Tuesday, March 15, 2011

Understanding Data Sources and Connection Pool in Weblogic


Terms like datasources and connection pools are very familiar to weblogic developers and admins. Most of the times developer ask for datasource creation on weblogic servers. Developers  or admins who have worked on Oracle Application server also will be familiar with these terms. Newbies often get confused about these and the difference between the two.


In simple terms Applications deployed on weblogic servers(managed servers) use the datasources( created on Weblogic server level) to connect to the databases.


Though the connection can be made at the deployed code level(JDBC connect strings) Data sources and their connection pools provide connection management processes that help keep your system running and performant.You can set options in the data source to suit your applications and your environment. 


I explain the concepts in more details below:






Data Sources


In WebLogic Server, you configure database connectivity by adding data sources to your WebLogic domain.

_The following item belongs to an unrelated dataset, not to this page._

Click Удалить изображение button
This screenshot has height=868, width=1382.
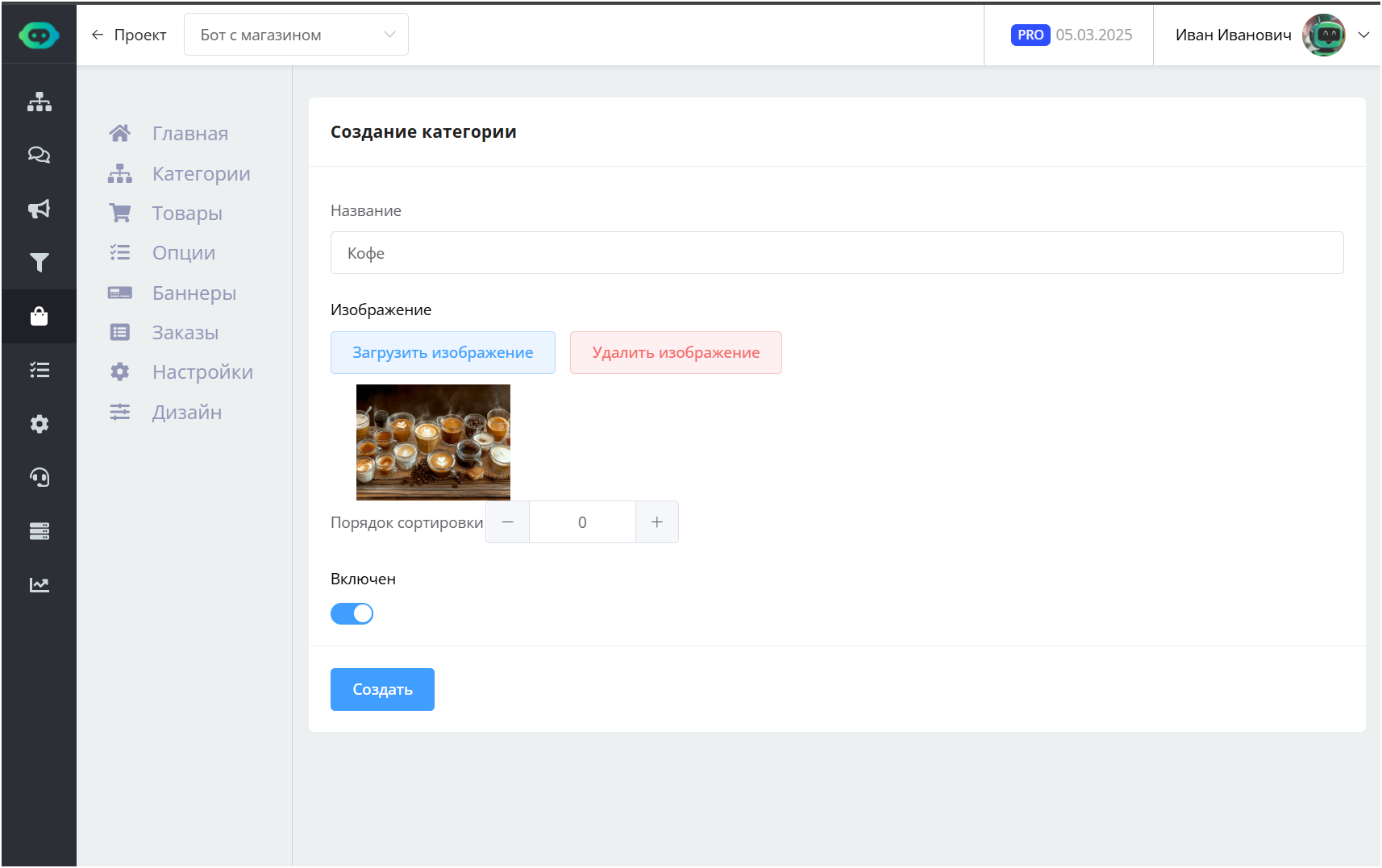[x=676, y=353]
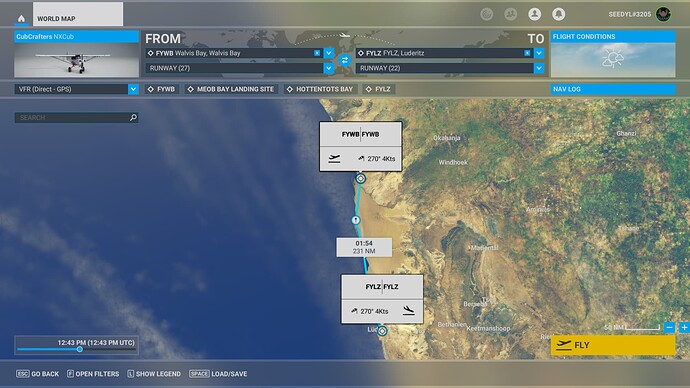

WebLogic JDBC data sources provide database access and database connection management. Each data source contains a pool of database connections that are created when the data source is created and at server startup. Applications reserve a database connection from the data source by looking up the data source on the JNDI tree or in the local application context and then calling getConnection(). When finished with the connection, the application should call connection.close() as early as possible, which returns the database connection to the pool for other applications to use.


Connection Pool


Each JDBC data source has a pool of JDBC connections that are created when the data source is deployed or at server startup. Applications use a connection from the pool then return it when finished using the connection. Connection pooling enhances performance of the application server or deployed application response time by eliminating the costly task of creating database connections for the application.


Hope the above post helps. In future posts I would write on how to create connection pools in Weblogic and more importantly tuning them.

1 comment:

  1. Hello Sanjay,
    We are facing a problem while using Weblogic data source with hibernate .
    So we have a jpa.properties which have an entry to use weblogic data source

    **********
    hibernate.connection.datasource=java/MyDS
    hibernate.jndi.url=t3://localhost:7001
    hibernate.jndi.class=weblogic.jndi.WLInitialContextFactory
    **********

    I have a standalone java program where millions of messages are coming and there are multiple java threads (max 50 at a time) running , using the data base connection to persist the data.

    Now the issue is what ever size I define for connection pool for this data source , I end up consuming all in a fraction of a second . I defined 250, 500 size. but still i get exception saying "Unable to get connection, increase size of data source".

    Can you point me to some details documentation which talks about how to configure an efficient data source in Weblogic? And use it with an external application (as in my case).

    I am using Oracle weblogic server 11gR1 patchset 3.